**Data provided**.
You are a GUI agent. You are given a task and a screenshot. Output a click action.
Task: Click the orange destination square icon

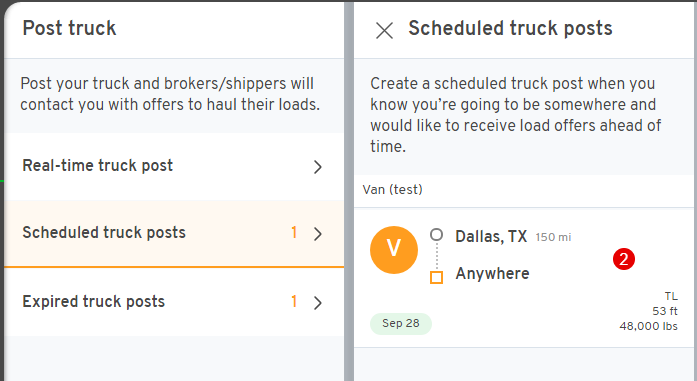437,277
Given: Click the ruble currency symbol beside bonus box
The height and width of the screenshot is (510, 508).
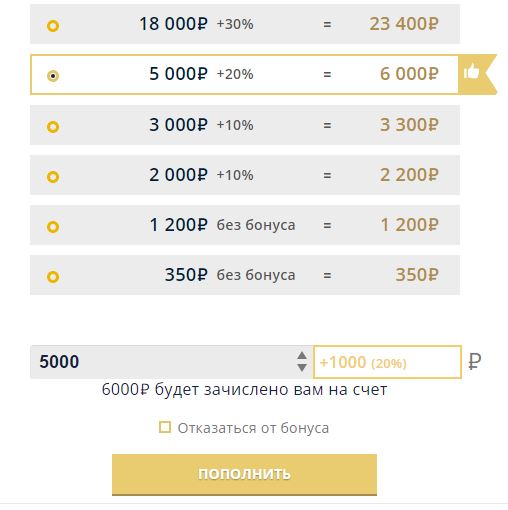Looking at the screenshot, I should tap(475, 361).
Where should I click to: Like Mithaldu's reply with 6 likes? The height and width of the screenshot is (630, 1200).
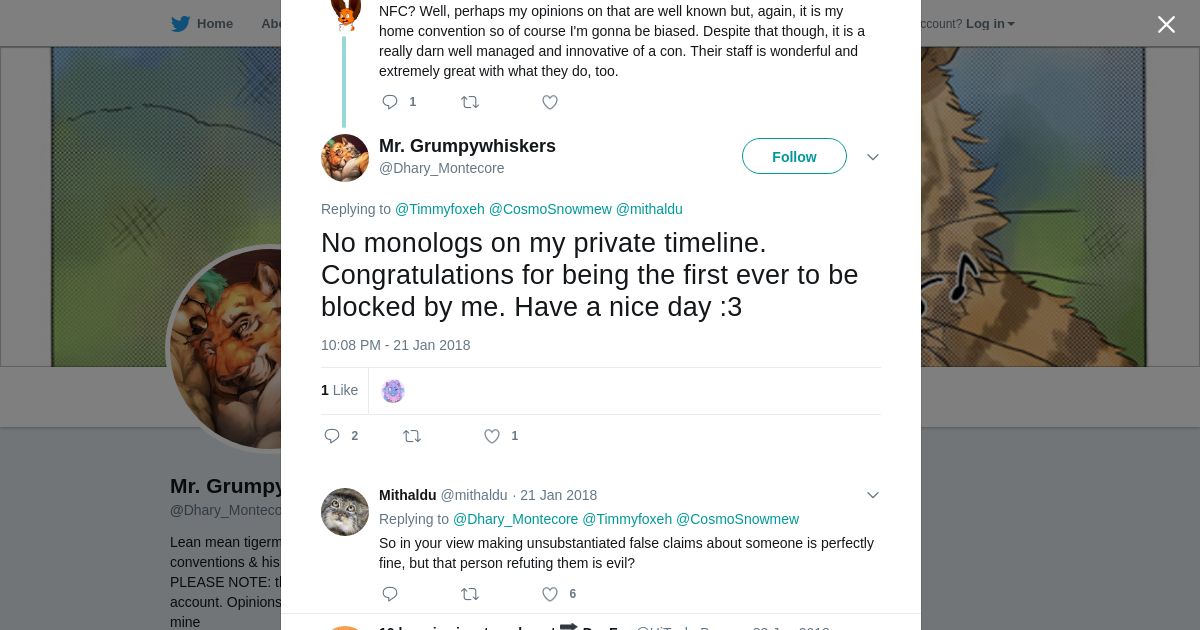pyautogui.click(x=549, y=594)
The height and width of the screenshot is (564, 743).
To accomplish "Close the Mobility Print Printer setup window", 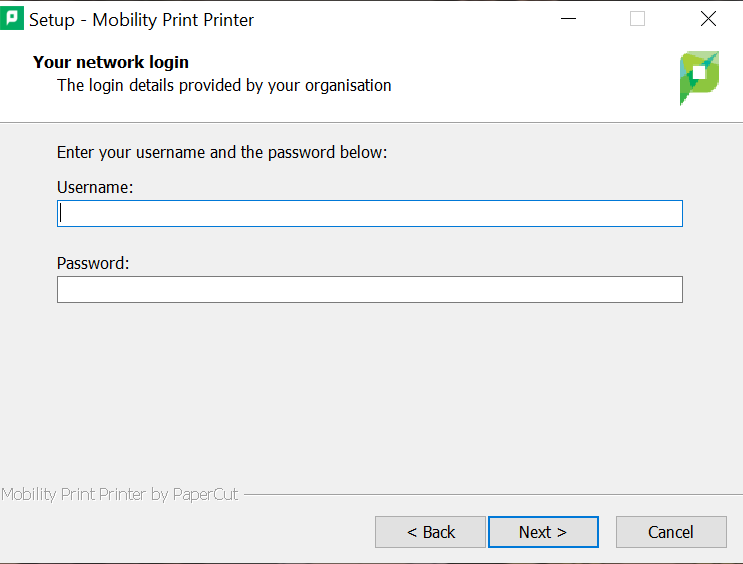I will tap(708, 19).
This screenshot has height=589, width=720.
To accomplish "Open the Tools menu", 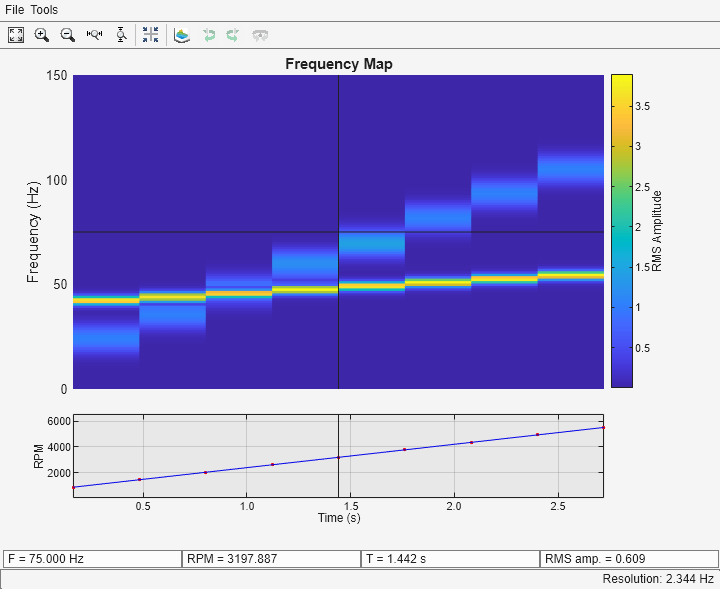I will click(44, 9).
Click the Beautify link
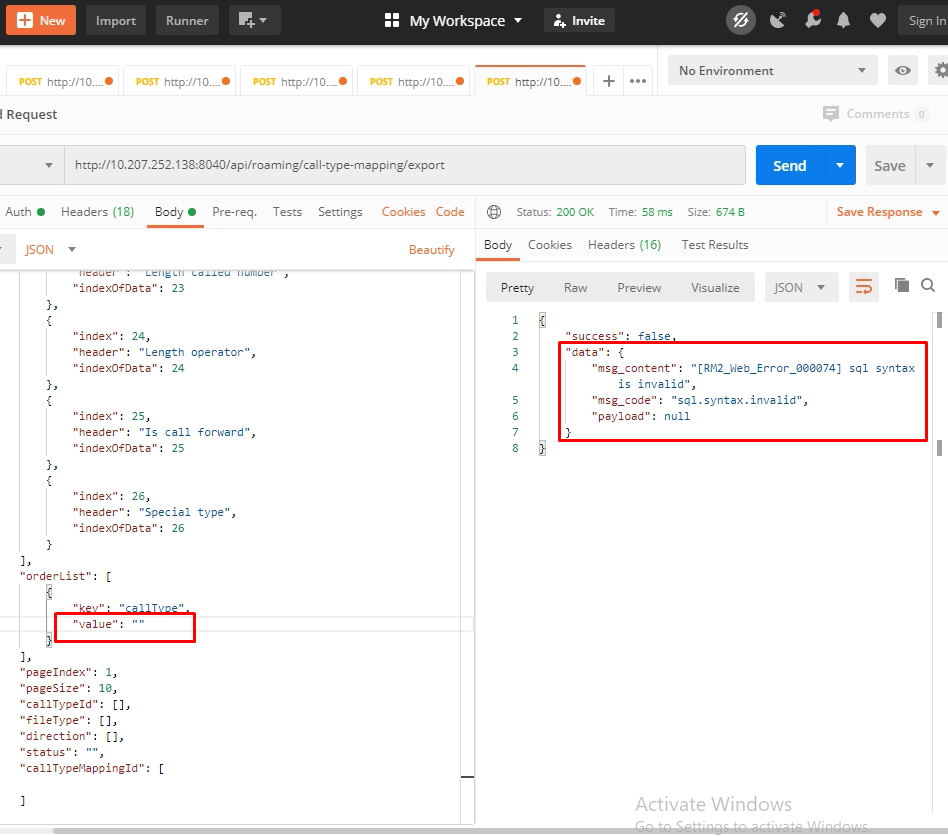The image size is (948, 836). (x=431, y=250)
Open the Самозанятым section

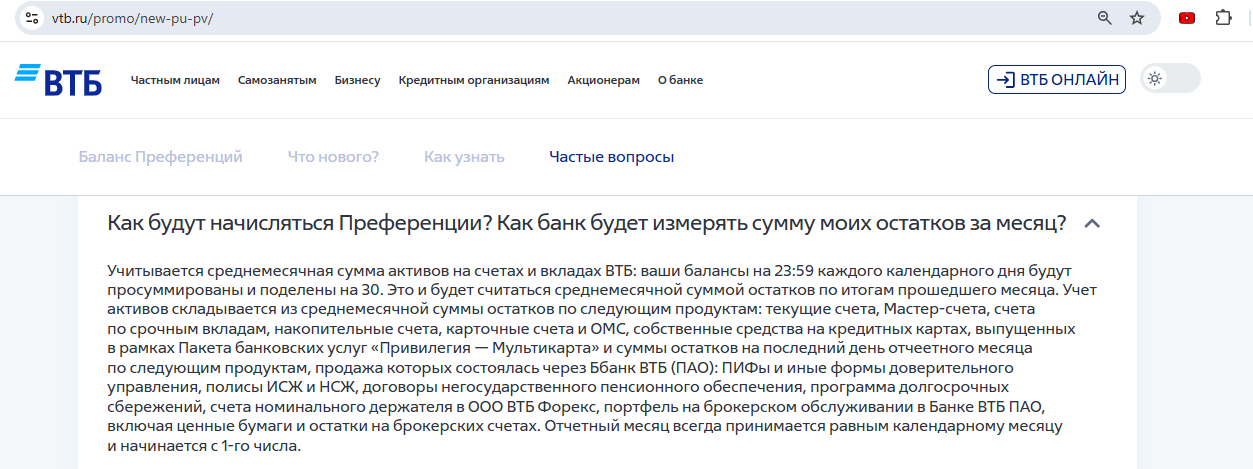pyautogui.click(x=277, y=80)
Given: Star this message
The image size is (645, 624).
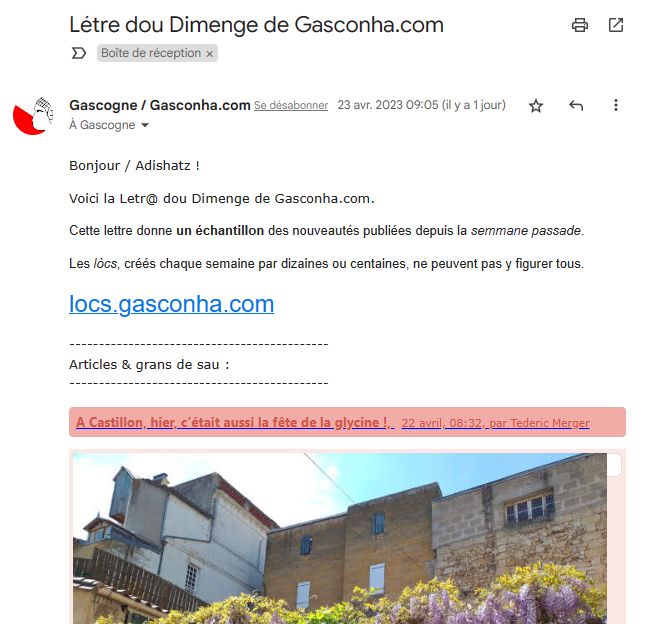Looking at the screenshot, I should coord(536,106).
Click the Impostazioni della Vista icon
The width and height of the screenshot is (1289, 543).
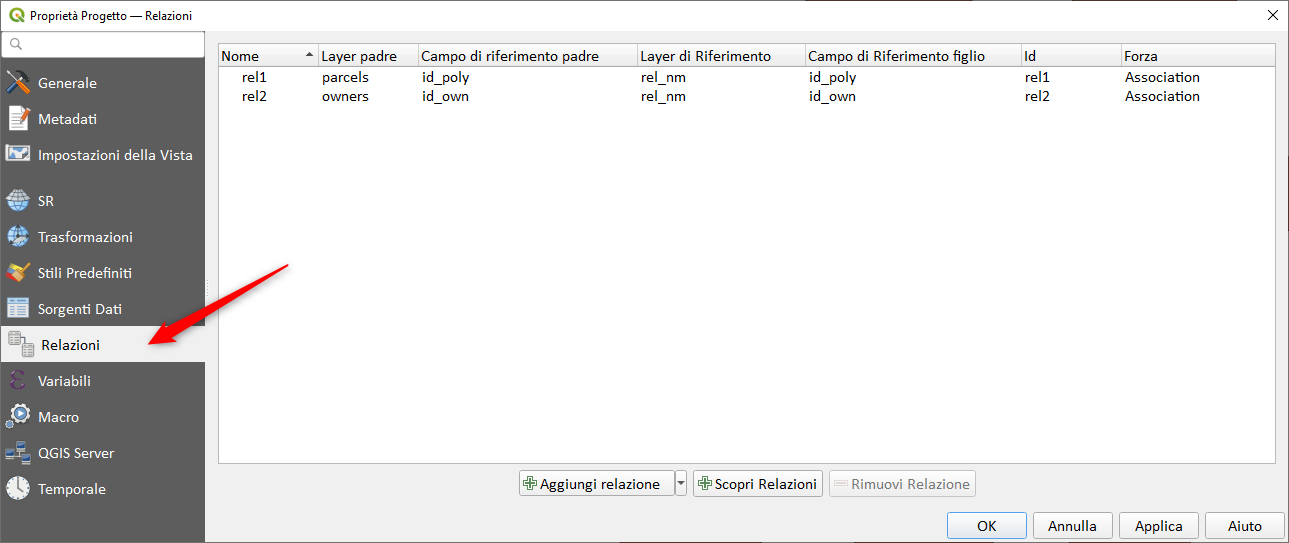point(18,155)
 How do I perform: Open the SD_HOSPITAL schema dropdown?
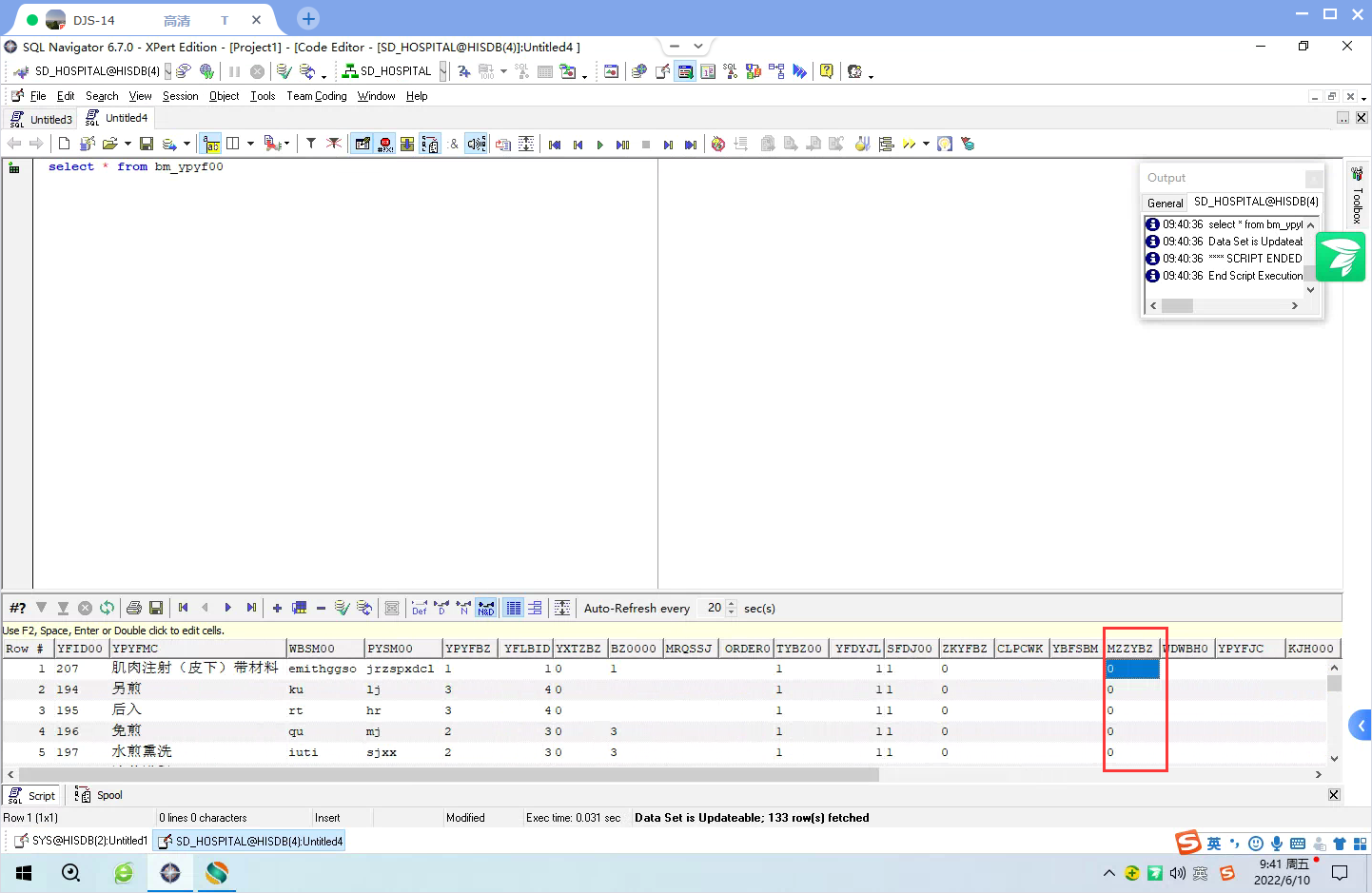pyautogui.click(x=442, y=71)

**Task directions**. The response must restate exactly the lines from the one containing "The image size is (645, 624)." through the end of the records above and must leave out all pictures.

**Answer to the exercise**.
The image size is (645, 624).
Looking at the screenshot, I should coord(536,106).
Click the Impostazioni della Vista icon
The width and height of the screenshot is (1289, 543).
point(18,155)
 How do I perform: Open the SD_HOSPITAL schema dropdown?
pyautogui.click(x=442, y=71)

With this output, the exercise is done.